Delegação Académica De Manica


Licenciatura em Relações Públicas

Tema:

Correntes antropológicas clássicas

Discente:

- Sílvia João Fernando Sozinho

Trabalho da disciplina de
Antropologia Cultural, por apresentar
no curso de Relações Públicas 1o ano,
2º semestre, com objectivo avaliativo
orientado pelo dr.

Chimoio, Dezembro de 2021


1. Correntes antropológicas clássicas
1.1. Evolucionismo

A antropologia emergiu como ciência na segunda metade do século XIX, foi marcada pelo
triunfo das ideias evolucionistas saídas dos escritos de Herbert Spencer, Charles Darwin,
Alfred Wallace (1823-1913) e outros. Na antropologia, as teorias evolucionistas estão
associadas a nomes pioneiros, como o britânico Edward Burnett Tylor (1832-1917) e o
americano Lewis Henry Morgan (1818-1889).
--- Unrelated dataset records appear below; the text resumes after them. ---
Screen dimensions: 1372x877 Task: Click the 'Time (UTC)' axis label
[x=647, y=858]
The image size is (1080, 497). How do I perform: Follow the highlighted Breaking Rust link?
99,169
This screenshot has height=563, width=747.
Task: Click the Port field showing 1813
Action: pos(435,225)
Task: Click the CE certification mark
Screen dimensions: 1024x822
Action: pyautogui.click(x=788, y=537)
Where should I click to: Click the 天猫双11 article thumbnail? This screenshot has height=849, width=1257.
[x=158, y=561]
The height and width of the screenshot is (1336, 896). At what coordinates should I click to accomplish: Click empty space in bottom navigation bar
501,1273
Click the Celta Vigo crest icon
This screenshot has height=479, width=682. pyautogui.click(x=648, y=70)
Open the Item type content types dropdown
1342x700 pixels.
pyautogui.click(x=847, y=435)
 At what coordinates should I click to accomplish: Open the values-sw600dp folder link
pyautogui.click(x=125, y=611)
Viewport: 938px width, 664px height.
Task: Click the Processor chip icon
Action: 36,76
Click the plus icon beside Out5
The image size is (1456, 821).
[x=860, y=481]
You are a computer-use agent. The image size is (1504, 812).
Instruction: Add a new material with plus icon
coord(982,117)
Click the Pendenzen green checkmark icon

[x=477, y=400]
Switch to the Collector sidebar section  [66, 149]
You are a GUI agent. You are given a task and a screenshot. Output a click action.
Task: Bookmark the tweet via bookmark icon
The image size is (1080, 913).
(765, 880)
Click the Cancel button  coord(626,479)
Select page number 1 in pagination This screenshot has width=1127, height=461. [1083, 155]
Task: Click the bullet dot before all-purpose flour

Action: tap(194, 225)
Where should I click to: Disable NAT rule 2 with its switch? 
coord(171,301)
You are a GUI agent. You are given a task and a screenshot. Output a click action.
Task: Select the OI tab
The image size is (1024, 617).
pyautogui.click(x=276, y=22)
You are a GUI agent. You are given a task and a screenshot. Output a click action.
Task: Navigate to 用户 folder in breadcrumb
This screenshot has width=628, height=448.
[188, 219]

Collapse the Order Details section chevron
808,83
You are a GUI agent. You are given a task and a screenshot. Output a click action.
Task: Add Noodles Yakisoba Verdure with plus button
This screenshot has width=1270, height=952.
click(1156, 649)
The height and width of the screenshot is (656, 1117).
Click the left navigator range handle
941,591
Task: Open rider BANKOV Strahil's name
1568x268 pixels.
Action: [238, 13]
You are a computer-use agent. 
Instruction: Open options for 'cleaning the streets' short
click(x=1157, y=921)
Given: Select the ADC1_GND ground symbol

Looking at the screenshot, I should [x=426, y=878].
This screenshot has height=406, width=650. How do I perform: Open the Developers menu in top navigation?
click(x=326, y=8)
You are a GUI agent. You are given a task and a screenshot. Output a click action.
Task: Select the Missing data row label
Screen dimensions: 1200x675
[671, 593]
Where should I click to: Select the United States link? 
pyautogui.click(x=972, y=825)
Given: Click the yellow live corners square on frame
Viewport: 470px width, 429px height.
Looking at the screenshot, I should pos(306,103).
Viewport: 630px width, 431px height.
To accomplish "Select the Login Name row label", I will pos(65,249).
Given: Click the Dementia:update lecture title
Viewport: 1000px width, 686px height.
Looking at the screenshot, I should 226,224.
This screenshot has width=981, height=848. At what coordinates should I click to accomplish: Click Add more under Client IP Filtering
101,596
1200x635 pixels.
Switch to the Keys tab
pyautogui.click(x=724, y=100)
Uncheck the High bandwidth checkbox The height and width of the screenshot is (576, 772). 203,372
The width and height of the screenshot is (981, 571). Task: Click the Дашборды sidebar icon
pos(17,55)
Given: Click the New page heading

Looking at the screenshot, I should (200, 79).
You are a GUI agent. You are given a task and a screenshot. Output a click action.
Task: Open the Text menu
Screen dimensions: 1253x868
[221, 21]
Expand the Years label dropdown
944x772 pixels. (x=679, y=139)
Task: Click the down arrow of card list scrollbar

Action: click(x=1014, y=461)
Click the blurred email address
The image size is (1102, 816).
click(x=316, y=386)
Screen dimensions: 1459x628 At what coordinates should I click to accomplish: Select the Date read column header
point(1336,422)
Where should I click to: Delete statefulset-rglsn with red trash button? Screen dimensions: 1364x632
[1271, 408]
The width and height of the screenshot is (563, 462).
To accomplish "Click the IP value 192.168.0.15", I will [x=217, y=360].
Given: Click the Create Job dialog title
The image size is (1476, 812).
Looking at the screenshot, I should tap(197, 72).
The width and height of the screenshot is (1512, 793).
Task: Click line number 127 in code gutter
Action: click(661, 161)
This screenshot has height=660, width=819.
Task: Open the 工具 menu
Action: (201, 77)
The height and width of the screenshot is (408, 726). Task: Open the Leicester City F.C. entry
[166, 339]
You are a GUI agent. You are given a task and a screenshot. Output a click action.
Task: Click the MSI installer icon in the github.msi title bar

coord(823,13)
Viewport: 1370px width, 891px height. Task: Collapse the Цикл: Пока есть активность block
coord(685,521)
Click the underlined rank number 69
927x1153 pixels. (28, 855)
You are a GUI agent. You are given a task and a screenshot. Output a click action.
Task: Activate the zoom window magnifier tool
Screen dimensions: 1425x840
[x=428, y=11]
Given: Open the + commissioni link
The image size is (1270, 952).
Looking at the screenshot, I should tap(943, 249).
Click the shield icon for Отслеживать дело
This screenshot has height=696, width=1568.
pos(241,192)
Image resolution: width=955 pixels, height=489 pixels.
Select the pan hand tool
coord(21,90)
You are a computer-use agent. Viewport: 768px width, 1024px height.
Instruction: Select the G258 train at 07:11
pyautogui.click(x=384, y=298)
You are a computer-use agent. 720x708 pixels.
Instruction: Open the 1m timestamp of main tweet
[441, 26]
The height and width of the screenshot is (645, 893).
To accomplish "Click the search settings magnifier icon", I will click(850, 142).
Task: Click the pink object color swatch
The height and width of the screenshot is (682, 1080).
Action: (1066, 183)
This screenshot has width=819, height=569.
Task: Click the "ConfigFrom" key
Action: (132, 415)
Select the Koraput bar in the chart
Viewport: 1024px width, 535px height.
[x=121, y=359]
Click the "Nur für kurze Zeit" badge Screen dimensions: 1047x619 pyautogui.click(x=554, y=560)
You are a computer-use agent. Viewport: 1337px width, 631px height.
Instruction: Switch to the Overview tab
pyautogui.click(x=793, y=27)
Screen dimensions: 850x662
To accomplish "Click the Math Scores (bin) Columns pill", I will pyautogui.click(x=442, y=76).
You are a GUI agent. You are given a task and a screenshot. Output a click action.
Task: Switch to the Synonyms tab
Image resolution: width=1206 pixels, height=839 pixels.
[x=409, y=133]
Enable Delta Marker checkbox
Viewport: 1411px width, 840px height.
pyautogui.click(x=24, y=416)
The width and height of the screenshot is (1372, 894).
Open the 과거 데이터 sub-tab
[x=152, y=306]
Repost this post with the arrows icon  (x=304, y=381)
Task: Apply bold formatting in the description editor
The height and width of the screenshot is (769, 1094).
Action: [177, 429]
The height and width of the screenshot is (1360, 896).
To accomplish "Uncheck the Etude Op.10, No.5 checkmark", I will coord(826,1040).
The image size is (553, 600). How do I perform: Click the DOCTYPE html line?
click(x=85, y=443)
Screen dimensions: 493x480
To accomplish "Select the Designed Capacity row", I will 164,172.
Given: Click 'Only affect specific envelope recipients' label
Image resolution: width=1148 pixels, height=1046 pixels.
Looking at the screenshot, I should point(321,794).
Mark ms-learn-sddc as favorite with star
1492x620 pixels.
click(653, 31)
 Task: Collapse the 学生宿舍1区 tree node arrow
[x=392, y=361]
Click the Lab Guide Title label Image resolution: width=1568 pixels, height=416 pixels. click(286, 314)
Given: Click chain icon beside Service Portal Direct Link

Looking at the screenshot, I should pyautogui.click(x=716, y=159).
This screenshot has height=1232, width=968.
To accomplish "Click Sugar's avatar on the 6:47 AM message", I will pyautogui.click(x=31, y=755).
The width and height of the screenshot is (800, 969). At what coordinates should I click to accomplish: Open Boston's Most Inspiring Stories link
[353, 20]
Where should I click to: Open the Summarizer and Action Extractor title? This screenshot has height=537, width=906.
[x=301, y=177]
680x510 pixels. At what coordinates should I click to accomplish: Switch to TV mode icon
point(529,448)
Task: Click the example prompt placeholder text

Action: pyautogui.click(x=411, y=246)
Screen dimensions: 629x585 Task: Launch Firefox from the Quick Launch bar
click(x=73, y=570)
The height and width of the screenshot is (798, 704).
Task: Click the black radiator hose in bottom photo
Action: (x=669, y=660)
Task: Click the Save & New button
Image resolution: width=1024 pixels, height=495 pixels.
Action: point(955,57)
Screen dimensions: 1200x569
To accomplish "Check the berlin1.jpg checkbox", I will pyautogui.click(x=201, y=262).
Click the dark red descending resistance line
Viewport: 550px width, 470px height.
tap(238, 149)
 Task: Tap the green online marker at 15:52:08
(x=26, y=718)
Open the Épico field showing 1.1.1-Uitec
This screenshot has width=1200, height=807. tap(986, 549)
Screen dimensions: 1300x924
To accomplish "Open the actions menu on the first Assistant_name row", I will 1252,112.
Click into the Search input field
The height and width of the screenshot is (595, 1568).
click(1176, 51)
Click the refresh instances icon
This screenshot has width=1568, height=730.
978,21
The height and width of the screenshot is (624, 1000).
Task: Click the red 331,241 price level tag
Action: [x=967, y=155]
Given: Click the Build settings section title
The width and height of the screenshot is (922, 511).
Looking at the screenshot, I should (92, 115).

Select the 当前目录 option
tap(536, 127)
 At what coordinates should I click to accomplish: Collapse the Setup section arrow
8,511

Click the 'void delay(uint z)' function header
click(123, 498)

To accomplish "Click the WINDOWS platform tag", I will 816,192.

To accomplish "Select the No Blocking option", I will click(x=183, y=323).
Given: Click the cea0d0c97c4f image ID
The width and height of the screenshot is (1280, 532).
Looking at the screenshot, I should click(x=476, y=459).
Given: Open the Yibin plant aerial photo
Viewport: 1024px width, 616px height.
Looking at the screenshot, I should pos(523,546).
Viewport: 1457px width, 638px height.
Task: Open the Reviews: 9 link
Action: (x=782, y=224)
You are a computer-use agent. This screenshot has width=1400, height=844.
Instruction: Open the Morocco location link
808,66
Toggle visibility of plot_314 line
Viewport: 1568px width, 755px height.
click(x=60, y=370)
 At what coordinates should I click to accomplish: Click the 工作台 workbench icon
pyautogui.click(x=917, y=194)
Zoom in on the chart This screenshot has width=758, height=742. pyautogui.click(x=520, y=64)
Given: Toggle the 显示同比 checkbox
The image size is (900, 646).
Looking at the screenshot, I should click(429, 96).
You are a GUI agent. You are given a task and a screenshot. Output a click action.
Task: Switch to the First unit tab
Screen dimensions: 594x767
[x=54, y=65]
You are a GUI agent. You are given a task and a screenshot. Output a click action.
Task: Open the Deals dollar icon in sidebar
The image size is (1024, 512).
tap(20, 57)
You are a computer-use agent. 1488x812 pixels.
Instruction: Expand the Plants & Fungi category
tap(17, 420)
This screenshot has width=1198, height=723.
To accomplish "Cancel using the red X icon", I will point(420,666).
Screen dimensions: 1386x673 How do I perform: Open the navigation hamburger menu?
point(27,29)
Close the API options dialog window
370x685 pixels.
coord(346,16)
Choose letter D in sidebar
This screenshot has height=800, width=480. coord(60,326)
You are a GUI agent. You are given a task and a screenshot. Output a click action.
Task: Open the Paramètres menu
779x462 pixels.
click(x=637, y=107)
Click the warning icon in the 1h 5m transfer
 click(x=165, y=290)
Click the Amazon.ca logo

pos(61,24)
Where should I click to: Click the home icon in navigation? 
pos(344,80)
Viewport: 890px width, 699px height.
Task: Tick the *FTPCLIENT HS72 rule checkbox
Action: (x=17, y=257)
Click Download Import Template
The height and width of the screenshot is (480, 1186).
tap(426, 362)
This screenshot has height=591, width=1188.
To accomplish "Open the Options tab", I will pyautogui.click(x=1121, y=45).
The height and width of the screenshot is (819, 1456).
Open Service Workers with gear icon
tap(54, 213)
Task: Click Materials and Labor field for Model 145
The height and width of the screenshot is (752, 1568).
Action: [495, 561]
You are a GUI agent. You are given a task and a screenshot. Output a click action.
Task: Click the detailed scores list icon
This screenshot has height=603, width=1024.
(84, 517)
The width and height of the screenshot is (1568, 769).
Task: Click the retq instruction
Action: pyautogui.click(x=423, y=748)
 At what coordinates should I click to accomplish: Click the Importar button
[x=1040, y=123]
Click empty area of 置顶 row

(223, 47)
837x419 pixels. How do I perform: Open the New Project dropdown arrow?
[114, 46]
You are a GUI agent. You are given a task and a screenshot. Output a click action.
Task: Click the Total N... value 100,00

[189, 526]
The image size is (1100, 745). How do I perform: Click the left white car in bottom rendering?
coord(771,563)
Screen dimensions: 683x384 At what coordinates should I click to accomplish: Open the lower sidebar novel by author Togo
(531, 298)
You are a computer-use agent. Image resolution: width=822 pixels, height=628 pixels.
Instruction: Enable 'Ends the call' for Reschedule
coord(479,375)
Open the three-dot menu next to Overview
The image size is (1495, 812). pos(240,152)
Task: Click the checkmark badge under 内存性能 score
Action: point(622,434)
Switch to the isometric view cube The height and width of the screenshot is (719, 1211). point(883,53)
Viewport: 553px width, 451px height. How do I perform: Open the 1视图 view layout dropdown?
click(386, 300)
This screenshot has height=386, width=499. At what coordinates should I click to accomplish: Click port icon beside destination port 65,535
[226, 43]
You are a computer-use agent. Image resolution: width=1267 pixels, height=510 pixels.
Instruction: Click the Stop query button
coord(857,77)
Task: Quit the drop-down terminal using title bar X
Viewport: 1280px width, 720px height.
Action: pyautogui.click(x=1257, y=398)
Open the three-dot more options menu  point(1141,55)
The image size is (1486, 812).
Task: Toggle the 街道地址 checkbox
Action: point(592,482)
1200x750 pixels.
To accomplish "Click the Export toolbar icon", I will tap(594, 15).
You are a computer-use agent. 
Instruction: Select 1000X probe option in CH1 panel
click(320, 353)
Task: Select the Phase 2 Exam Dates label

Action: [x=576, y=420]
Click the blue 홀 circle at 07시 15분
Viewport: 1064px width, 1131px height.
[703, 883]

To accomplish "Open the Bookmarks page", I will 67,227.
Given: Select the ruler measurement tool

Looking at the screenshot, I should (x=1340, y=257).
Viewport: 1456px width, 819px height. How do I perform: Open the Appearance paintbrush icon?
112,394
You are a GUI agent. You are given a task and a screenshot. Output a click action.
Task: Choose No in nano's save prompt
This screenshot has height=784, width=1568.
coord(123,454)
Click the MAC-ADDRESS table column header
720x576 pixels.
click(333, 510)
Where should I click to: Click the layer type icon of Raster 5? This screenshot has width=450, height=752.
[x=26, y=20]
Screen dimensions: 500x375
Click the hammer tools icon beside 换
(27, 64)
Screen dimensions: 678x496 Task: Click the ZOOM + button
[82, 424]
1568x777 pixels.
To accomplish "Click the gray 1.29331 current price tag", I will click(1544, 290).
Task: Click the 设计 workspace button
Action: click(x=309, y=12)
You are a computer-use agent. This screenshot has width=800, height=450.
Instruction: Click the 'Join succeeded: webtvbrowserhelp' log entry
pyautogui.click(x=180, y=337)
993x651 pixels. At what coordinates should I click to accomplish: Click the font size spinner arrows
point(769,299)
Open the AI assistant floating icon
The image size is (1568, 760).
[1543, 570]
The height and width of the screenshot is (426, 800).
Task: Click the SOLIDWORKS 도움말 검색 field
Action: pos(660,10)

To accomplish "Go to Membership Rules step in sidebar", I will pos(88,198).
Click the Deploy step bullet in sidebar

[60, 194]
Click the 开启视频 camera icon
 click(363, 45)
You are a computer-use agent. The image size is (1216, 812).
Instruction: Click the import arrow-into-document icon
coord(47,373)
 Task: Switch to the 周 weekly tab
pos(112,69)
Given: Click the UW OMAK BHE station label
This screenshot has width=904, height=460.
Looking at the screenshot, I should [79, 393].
A principal ideia do evolucionismo consistia em defender que a cultura e as sociedades


evoluem, tal como as espécies e os organismos, a partir de formas mais simples até chegarem
a outras mais complexas. Tanto Tylor como Morgan afirmavam que as sociedades passam por
estádios de evolução até chegarem às formas mais complexas da vida social. Acreditavam
também que era possível encontrar ainda no século XIX sociedades em diferentes estádios e
graus de evolução. As sociedades de caçadores-recolectores eram vistas como o início de todo
o processo evolutivo que, nalguns casos, acabou por levar ao aparecimento das grandes
civilizações clássicas e posteriormente à própria sociedade industrial.

Tylor acreditava na “unidade psíquica” da espécie humana, o que segundo ele explicava a
“evolução paralela” das civilizações em diferentes pontos do globo. Ele dava também
importância ao papel da “difusão cultural” na propagação das formas culturais. As sociedades
podiam importar elementos culturais umas das outras através de um processo de difusão. As
teorias evolucionistas não explicam satisfatoriamente toda a diversidade cultural. Porque é
que umas sociedades “evoluíram” para a “civilização” enquanto outras se mantiveram na
“selvajaria”? Se existe uma unidade psíquica da humanidade, então como se explica toda a
diversidade cultural existente? Mais, existe hoje evidência etnográfica e histórica de que nem
todas as sociedades passaram pelas mesmas fases na sua marcha evolutiva para a
“civilização”.

1.2. Difusionismo

O difusionismo tornou-se popular, nos finais do século XIX, quando o evolucionismo era
ainda uma teoria influente, e constituiu um domínio das teorias evolucionistas. Existiram duas
escolas principais: uma na Alemanha-Áustria e outra na Grã-Bretanha. Quanto ao
difusionismo britânico, as suas principais figuras foram Grafton Elliot Smith (1871-1937),
William J. Perry (1887-1949) e W. H. R. Rivers (1864-1922).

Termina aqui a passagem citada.